SEATTLE and GOLDEN, Colo. — The apparent destruction of a tiny Russian satellite by a piece of Chinese space junk probably will not result in legal action against China, experts say.
The collision involved Russia’s Ball Lens In The Space (BLITS) nanosatellite, which likely collided Jan. 22 with a piece of orbital debris spawned by a 2007 anti-satellite test in which China deliberately destroyed one of its defunct weather satellites known as Fengyun-1C (FY-1C).
China could technically be held responsible for the current state of the 7.5-kilogram BLITS satellite under the 1972 Convention on International Liability for Damage Caused by Space Objects, analysts said.
“The Russian Federation, if it decided to open a diplomatic channel to China making a claim under the second scenario of the Liability Convention, would have to show that China was negligent in producing the fragment that struck BLITS and that there was no way that the Russian Federation could have avoided the collision,” said Michael Listner, found and principal of the New Hampshire-based firm Space Law & Policy Solutions.

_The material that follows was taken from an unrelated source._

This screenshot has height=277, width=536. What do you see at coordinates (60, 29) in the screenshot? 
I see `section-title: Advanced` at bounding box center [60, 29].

But Russia is unlikely to go down this road, Listner said, since BLITS — which was being tracked as part of an experimental campaign on precision satellite laser ranging — was relatively inexpensive compared to larger, more complex satellites.
Furthermore, China and Russia currently are engaged in geopolitical cooperation, he added, and opening a can of worms over a nanosatellite probably would not benefit either nation politically.

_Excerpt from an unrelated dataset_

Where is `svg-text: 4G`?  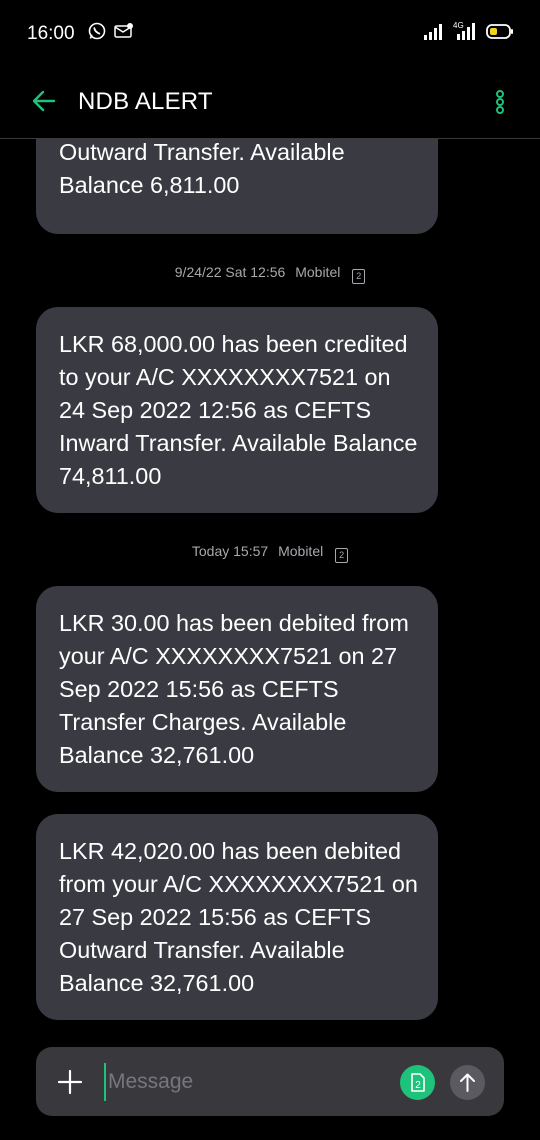 svg-text: 4G is located at coordinates (458, 26).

If Russia decides to go ahead with a claim and diplomatic negotiations do not produce a settlement, the matter could end up in court. But Russia may have a tough time prevailing in a lawsuit, said Brian Weeden, a technical adviser with the Secure World Foundation, a U.S.-based organization dedicated to the peaceful use of outer space.

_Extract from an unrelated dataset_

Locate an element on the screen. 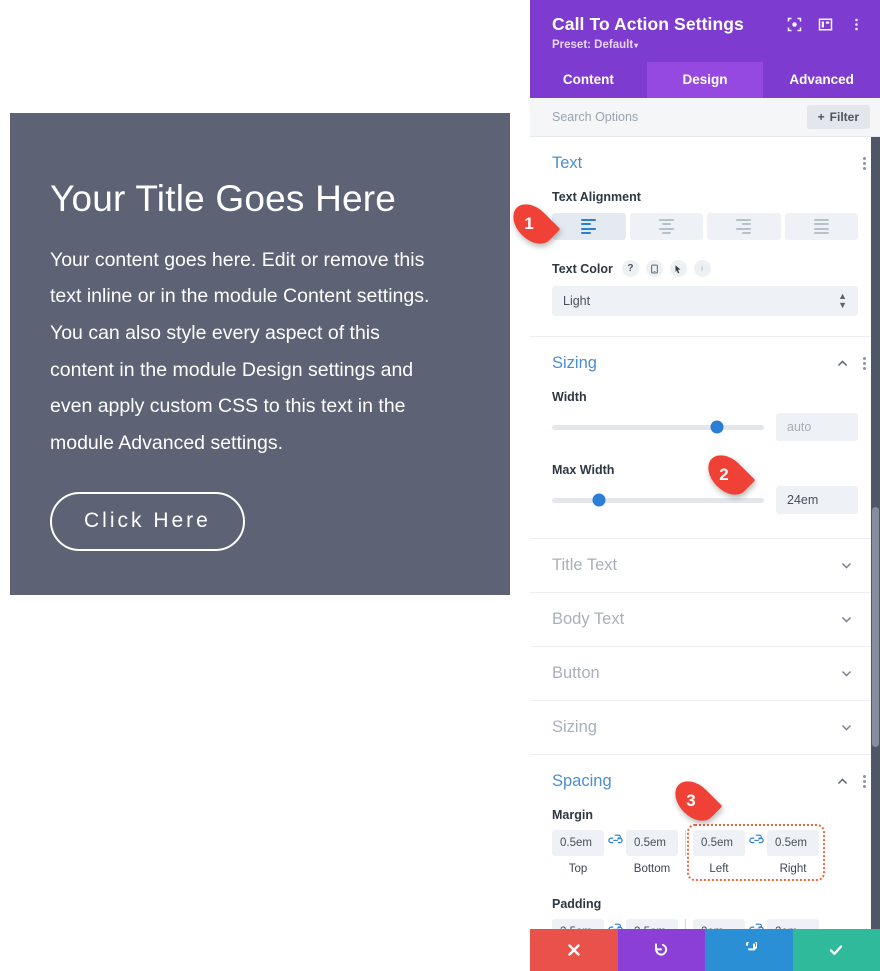 The height and width of the screenshot is (971, 880). margin-link-top-bottom-icon is located at coordinates (615, 852).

First of all, Russia would have to show that the FY-1C piece did indeed cause whatever damage BLITS has sustained. The Russians have a good system for tracking space junk and other objects in low Earth orbit, but it would probably be difficult for them to prove this claim with absolute certainty, Weeden said.
Russia would also need to demonstrate that China was at fault in the collision, and that could be another tall order.
“There’s never been a court case on this topic, and there’s no standard for what ‘fault’ or ‘negligence’ is in regard to collisions in space,” Weeden said via email, stressing that he is not a lawyer. “I know lawyers who could probably argue that China is at fault because they deliberately destroyed the FY-1C in an [anti-satellite] test, but plenty of other lawyers who could argue that since there have been 6 years of natural forces acting on the orbit of the piece of Chinese debris, it was actually caused by force majeure.
“All of that means it’s extremely unlikely anything definitive will come of this from some sort of lawsuit.”
There is a precedent for damages being paid out under the 1972 liability convention, Weeden pointed out. Canada sought $6 million in compensation after the Soviet Union’s nuclear-powered Cosmos 954 satellite crashed in 1978, spreading radioactive material across a wide swath of northwestern Canada.
The Soviet Union eventually paid $3 million after diplomatic negotiations. The case never went to court.
If Russia does decide to press a claim against China for the BLITS crash, it needs to do so by Jan. 22, 2014, Listner said, since the statute of limitations is one year for such cases.